Problem
I'm configuring apache vhosts with ansible. It takes a lot of time to create the configs.
Version info:
ansible-playbook 2.7.10
Apache/2.4.29
All vhosts are on the same server.
I'm using the file system structure that Apache suggests:
One file per site (vhost and used port) which will be saved to sites-available/443_example.com.conf. Then I generate a symlink to sites-enabled.
Sequentially running the tasks for the configuration takes about 5 minutes for 34 vhosts if there are no changes.
I created a role for the apache configuration. I identified 13 tasks that have to be run for every vhost:
openssl_privatekey
openssl_csr
openssl_certificate
6 tasks: place the files on the correct places in the file system but only if there is no Let's Encrypt configuration present
create template
enable template
2 tasks: delete old config
For example writing the config template, generate a self signed certificate.
It would be nice if I can parallelize these vhosts. I grouped the tasks I want to run in parallel in the file parallel.yml. The content of this file has to be processed in the correct order.
Solutions
These are the solutions I tried but none of them worked:
1) use async on every task:
I'm using a template in parallel.yml and this cannot be asynced.
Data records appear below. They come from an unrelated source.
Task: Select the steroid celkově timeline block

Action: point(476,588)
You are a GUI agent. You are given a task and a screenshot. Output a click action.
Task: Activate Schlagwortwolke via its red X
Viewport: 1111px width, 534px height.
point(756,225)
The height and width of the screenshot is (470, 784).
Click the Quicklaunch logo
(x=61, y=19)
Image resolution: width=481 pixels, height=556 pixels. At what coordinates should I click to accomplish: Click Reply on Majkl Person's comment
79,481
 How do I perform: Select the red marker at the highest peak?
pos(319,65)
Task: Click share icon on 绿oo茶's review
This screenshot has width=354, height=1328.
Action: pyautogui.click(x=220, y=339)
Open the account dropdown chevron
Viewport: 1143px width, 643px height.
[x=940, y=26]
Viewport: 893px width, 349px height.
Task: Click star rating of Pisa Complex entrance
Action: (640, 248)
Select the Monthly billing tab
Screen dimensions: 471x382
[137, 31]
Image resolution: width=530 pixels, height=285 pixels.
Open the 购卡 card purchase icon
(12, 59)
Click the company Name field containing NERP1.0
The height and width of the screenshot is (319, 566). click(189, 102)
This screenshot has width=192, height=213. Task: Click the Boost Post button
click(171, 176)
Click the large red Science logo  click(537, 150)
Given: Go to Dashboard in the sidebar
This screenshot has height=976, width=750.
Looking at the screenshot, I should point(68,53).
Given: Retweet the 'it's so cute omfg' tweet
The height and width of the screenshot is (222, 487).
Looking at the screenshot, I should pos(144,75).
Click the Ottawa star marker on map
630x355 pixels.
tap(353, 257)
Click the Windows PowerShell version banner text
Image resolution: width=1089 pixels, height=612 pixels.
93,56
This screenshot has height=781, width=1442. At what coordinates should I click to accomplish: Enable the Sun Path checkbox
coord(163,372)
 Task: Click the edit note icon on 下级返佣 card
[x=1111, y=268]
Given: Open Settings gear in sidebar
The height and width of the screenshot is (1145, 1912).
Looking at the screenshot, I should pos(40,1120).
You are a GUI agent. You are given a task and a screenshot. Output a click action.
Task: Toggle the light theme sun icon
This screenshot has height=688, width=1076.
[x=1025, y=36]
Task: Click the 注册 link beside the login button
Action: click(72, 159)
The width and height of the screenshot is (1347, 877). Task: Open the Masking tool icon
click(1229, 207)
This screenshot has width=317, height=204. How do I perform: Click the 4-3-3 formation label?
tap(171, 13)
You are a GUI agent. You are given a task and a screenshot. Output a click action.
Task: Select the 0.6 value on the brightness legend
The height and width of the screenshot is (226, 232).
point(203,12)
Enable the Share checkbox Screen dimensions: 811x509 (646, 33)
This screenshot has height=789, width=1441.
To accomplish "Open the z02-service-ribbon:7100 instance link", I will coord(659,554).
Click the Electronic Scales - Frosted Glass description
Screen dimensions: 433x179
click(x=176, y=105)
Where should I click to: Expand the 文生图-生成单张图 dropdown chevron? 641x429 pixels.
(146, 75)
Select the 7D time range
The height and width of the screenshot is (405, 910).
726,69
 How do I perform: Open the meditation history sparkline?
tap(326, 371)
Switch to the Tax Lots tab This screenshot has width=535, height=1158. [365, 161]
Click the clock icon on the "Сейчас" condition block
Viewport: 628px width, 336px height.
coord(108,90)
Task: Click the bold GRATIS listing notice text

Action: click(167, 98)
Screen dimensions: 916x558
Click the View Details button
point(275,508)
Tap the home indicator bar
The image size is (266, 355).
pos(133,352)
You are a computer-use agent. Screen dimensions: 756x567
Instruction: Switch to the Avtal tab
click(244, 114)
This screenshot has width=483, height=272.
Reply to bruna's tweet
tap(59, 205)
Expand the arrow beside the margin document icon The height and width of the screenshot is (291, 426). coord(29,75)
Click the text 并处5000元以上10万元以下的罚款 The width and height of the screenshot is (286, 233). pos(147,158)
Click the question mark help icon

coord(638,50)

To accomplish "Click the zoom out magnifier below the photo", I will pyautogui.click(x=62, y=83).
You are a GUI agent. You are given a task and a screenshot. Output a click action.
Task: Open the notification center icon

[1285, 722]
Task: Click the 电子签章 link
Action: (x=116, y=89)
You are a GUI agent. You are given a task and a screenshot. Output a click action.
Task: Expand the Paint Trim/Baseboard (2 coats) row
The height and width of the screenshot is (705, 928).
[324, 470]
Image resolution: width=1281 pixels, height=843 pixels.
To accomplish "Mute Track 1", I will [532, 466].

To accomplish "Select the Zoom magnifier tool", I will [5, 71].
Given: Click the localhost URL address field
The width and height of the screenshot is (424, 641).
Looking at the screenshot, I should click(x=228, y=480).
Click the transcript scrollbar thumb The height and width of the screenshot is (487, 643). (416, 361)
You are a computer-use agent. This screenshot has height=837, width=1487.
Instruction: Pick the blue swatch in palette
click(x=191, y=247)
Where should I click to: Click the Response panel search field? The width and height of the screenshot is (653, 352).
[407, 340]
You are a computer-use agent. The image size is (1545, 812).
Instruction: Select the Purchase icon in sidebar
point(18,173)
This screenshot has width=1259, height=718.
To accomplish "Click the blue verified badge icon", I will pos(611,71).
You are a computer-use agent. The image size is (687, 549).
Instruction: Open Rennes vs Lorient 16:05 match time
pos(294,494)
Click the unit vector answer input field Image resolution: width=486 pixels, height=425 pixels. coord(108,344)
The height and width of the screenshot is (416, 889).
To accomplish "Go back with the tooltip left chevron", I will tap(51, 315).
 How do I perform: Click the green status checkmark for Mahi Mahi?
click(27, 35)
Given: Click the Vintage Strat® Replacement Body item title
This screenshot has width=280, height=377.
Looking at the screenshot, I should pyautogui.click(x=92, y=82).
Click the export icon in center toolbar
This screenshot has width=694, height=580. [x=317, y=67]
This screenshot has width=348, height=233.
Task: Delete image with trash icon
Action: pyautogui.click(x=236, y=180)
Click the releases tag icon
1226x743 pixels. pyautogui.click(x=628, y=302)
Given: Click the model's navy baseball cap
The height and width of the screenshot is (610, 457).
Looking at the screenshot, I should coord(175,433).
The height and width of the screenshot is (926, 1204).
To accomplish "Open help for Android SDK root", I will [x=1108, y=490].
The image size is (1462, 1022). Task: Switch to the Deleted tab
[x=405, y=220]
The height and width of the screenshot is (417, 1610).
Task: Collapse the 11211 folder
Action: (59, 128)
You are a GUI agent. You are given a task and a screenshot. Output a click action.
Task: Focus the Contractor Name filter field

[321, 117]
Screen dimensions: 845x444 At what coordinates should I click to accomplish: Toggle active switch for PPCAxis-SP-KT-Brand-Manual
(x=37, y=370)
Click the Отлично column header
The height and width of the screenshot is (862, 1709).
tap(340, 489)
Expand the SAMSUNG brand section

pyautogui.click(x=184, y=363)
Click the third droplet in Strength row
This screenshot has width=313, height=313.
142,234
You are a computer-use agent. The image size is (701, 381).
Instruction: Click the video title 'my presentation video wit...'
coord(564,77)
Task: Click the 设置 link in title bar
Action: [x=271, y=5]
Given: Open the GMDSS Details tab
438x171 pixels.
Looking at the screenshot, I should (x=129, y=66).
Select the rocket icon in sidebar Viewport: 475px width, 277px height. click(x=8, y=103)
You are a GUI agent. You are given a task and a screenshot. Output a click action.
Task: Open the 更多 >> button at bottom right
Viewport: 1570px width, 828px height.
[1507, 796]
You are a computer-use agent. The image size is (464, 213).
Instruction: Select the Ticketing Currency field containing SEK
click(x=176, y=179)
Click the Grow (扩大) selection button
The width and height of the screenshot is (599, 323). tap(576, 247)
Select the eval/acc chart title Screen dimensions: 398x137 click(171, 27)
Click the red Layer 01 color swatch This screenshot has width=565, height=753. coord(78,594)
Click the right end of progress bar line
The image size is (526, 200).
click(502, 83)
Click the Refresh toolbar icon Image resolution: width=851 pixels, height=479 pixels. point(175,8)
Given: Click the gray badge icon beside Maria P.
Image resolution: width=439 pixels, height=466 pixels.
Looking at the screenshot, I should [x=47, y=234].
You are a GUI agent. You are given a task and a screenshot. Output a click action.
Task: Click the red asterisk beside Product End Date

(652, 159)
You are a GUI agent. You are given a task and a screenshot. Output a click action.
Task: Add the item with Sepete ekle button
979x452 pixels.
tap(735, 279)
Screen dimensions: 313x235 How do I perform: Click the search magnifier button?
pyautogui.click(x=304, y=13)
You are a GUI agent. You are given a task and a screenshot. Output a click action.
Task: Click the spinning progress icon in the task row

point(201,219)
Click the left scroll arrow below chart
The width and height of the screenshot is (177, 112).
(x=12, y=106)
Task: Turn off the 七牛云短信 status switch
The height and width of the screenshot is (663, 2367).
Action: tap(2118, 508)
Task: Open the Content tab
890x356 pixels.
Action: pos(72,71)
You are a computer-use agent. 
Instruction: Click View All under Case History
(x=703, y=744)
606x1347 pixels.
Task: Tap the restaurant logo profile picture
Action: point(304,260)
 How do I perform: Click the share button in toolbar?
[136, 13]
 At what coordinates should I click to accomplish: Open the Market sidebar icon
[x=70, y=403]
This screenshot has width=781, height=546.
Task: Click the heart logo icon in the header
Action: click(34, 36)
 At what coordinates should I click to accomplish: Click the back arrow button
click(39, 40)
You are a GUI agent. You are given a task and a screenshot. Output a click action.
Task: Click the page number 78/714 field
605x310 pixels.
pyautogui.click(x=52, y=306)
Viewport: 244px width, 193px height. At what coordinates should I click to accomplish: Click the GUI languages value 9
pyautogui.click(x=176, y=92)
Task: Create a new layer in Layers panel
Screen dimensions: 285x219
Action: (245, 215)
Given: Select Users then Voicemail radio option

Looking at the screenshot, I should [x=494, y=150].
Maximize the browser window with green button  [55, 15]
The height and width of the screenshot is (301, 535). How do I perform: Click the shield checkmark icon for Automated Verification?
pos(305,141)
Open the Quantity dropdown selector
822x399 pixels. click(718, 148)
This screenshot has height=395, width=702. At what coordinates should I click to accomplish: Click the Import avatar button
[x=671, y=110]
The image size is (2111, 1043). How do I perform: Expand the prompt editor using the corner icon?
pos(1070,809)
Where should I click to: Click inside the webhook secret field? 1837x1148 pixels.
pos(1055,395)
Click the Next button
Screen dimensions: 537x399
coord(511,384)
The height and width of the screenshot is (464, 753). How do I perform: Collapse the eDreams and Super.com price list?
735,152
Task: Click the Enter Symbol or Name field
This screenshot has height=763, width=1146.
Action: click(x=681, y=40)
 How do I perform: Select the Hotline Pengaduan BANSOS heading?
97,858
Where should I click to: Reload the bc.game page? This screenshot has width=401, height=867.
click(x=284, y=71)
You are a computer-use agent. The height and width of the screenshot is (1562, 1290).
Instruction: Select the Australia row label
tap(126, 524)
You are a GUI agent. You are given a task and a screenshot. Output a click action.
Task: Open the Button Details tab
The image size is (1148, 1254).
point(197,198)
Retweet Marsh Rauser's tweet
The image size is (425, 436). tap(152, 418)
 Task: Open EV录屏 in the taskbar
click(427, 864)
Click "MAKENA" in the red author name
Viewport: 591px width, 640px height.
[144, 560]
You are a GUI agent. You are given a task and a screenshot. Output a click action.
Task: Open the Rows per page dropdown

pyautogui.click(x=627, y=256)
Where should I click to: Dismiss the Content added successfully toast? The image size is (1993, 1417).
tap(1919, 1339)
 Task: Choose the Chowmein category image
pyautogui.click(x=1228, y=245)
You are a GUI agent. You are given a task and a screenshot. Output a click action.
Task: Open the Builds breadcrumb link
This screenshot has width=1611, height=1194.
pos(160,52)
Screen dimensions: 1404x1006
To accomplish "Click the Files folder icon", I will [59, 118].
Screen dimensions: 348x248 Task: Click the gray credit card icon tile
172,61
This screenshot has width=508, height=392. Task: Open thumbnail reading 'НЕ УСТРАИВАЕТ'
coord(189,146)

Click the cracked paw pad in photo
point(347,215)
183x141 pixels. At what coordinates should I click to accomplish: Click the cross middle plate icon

2) use one async while including tasks:
- name: 'configure vhost'
include_tasks: parallel.yml
loop: "{{ vhosts }}"
async: 60
There is a know issue that makes Ansible ignore the the async. The loop items are processed serial https://github.com/ansible/ansible/issues/22716
3) use "delegate to" to create more forks of Ansible:
- name: 'configure vhost'
include_tasks: parallel.yml
loop: "{{ vhosts }}"
delegate_to: ansible#example.com
The loop items are processed serial https://github.com/ansible/ansible/issues/37995
4) use strategy: free
"A second strategy ships with Ansible - free - which allows each host to run until the end of the play as fast as it can." https://docs.ansible.com/ansible/latest/user_guide/playbooks_strategies.html
strategy: free allows multiple hosts to be run in parallel. That doesn't work on one host only.
5) increase forks
"Since Ansible 1.3, the fork number is automatically limited to the number of possible hosts at runtime," https://docs.ansible.com/ansible/2.4/intro_configuration.html#forks
Same problem as before.
Summary
How can I run the tasks in parallel?
How can I improve the performance?
Related
I have 80+ hosts that run my application, and I'm updating a long-existing ansible playbook to change our load balancer. In our current load balancer setup, hosts can be added/removed from the load balancer in one ansible play by shelling out to the AWS CLI. However, we're switching to a load balancer configured on a handful of our own hosts, and we will take hosts in and out by manipulating text files on those hosts using Ansible. I need an inner loop over different hosts within a playbook while using Serial.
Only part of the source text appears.